When I didn’t respond, Tío Crece leaned back and laughed. “My niece is smart. You don’t want a little peso, do you? Está bien, how about this?” He held out four more coins to me. I held my hands behind my back, the fingers tightly laced together, but I didn’t know how long I could resist. I glanced at the outhouse in the farthest corner of the backyard, and I wished Mago would hurry up and pee.
“Ándale, take them. What’s a little kiss compared to what you can buy with this?” He offered them to me again, and I watched how they sparkled in the sun.
“Nena, what are you doing?” Mago called out to me.
“Nothing,” I said right away.
Tío Crece laughed. “I’m just keeping my niece company,” he said. Then he walked away.

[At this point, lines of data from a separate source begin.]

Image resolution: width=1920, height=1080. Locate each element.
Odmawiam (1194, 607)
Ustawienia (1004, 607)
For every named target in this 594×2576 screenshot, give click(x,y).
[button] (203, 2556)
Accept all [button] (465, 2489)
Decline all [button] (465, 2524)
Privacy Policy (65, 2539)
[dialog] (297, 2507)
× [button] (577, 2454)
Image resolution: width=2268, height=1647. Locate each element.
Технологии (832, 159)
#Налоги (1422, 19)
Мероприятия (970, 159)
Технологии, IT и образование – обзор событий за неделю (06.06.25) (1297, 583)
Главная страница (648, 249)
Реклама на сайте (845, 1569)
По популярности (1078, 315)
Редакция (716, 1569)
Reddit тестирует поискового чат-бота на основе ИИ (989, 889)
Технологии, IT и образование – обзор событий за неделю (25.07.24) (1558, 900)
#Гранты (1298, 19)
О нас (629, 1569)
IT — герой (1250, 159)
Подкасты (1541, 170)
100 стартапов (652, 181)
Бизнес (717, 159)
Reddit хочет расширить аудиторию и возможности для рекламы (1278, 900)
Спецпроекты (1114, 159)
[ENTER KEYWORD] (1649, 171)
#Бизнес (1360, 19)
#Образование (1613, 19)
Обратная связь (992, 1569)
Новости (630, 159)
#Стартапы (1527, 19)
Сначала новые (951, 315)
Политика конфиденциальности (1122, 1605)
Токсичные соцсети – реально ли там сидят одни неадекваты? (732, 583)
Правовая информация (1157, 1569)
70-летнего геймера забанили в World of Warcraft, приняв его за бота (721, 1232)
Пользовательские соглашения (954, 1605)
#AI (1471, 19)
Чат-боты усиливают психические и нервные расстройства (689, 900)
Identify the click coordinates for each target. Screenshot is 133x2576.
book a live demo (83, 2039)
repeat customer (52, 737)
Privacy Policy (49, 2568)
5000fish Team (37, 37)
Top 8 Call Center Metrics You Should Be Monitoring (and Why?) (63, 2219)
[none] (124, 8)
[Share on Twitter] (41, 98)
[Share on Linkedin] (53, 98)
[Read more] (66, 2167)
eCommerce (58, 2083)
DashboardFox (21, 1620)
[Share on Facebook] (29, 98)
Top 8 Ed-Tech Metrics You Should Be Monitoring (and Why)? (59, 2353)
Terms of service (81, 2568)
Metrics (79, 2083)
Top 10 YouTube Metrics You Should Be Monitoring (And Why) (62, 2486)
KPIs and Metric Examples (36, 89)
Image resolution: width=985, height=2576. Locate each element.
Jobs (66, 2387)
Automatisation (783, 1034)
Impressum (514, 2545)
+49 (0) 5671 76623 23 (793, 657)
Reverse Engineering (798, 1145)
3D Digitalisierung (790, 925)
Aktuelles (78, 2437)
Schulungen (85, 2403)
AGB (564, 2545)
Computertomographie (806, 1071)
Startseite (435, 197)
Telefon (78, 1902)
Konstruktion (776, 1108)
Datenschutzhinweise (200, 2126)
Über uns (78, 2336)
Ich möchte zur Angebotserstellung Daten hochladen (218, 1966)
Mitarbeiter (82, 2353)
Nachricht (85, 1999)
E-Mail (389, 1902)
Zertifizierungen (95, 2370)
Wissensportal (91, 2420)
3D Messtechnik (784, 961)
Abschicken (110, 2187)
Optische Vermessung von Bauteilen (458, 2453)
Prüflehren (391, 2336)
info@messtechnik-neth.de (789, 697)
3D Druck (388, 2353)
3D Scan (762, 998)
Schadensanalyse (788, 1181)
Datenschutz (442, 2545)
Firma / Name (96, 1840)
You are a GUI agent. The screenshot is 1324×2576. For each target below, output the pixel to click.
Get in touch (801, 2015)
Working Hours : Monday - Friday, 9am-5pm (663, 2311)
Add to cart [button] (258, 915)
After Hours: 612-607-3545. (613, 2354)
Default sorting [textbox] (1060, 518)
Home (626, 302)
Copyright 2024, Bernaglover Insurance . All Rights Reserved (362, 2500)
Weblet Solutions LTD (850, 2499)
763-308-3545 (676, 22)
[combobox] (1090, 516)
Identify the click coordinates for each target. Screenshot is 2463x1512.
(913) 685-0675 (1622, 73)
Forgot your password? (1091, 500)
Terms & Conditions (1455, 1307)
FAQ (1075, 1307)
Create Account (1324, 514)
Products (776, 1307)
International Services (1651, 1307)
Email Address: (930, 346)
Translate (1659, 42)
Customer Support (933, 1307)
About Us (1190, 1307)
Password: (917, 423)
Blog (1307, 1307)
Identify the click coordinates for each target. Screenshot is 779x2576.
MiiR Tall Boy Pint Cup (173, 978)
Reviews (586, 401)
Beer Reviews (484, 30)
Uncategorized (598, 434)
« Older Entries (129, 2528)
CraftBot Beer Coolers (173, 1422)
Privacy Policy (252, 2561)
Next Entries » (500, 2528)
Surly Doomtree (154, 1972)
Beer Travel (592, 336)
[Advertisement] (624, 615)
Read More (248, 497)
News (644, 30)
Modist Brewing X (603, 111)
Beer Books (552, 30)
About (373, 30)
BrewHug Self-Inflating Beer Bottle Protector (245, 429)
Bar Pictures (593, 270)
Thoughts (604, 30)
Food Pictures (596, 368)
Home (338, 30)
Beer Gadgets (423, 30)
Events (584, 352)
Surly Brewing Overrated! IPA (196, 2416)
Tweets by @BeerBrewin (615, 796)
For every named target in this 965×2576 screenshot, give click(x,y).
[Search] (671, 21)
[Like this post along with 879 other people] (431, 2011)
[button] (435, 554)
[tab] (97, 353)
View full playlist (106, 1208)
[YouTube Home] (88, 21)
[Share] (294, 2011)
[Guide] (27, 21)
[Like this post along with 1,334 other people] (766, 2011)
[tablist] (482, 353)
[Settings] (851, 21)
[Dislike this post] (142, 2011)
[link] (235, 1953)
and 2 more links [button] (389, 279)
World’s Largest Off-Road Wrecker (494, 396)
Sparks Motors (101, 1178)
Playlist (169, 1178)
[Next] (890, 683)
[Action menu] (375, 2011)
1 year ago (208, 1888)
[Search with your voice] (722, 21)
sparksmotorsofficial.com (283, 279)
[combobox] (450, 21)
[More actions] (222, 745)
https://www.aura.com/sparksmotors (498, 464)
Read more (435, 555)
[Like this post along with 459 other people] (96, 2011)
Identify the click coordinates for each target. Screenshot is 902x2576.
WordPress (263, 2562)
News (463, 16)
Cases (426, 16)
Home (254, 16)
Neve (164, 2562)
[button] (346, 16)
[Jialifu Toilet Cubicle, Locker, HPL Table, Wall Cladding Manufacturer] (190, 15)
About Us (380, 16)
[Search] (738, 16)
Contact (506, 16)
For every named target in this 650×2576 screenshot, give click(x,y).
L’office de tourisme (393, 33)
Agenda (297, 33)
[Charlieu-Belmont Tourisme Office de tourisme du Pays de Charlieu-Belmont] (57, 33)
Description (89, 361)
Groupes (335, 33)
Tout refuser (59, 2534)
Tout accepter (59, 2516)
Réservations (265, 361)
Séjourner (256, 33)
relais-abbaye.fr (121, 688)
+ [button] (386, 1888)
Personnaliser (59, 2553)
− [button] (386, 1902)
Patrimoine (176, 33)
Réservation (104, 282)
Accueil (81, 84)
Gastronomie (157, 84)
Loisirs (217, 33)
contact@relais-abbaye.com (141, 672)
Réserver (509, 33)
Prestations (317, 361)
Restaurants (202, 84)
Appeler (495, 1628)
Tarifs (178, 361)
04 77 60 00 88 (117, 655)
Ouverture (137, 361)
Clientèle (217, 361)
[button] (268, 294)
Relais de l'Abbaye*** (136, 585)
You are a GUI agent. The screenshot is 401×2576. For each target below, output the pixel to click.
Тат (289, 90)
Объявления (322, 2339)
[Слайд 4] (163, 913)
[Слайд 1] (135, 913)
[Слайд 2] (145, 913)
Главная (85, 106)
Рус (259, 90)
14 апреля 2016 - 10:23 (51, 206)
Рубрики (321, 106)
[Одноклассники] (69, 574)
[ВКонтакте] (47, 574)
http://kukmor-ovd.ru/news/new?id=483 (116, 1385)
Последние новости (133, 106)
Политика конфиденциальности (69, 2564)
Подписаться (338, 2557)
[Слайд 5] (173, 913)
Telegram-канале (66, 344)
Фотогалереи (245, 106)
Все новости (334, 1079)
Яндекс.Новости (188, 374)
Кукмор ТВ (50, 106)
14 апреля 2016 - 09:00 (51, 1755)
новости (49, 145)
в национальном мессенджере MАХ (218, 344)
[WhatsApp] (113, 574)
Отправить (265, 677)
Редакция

“Stay away from him, Nena,” Mago said as she took the sponge from me. “He’s crazy.”
From that moment on, I tried to avoid Tío Crece as much as I could, but it was hard to do so in a small shack that had no interior walls. Mago and I had to be extra careful when he was around. He would lie on his hammock reading a dime novel that had a picture of a woman with big chichis and butt cheeks the size of watermelons. He would stick his hand down his pants and play with himself, not caring that we could see him.
For the rest of the day, while I was in school, I kept thinking about my brother and Tío Crece. I was imagining the worst. What if Tío Crece went into a crazy rage and beat my brother for no reason? What if he got mad at him and left him stranded somewhere else and Carlos couldn’t find his way back? What if he taught my brother to say dirty things to girls and to drink tequila?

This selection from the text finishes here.